I'm really glad I did this as I learnt a lot from launching the site. I learnt how I wanted the site to work, from the analytics I learnt how people were using the site and I had a much clearer vision in my head of what I wanted from the site. So I used this knowledge to start again.
I was surprised about the amount of traffic that was coming from the search engines looking for answers that were contained in my few blog posts, before launching my site I had mainly thought about my site as my online presence. To mention to friends, family or other industry professionals to show them what I had been up to. This was one of the main reasons to drop to "about me" from the home page, along with Ed's advice.
I had also noticed I was getting a very high bounce rate (around 80%) which I didn't like. I'm pretty sure this is cause mainly people were looking for a quick answer to their problem. So to try and combat this I made use of both categories and tags, previously I had only been using categories.
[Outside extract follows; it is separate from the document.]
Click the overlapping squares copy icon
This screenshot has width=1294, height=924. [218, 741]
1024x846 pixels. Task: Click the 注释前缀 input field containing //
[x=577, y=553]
The idea being I could use categories at the top of the page and then tags at the bottom, trying to entice readers to carry on reading more of my articles.
One of my other goals was to go responsive, this had been a goal from before I had even launched the site, mobile is growing massively and I wan't to make sure everyone was getting the best experience possible, and it was also the "in" thing in web.
To construct the new site I have used Bones
a responsive boiler plate, which I have used in conjunction which Sass and Compass. I have also now switched over to appfog
for hosting using their free tier, as I've been very interested in how PasS has been developing over the past couple of years and of cause it's Free!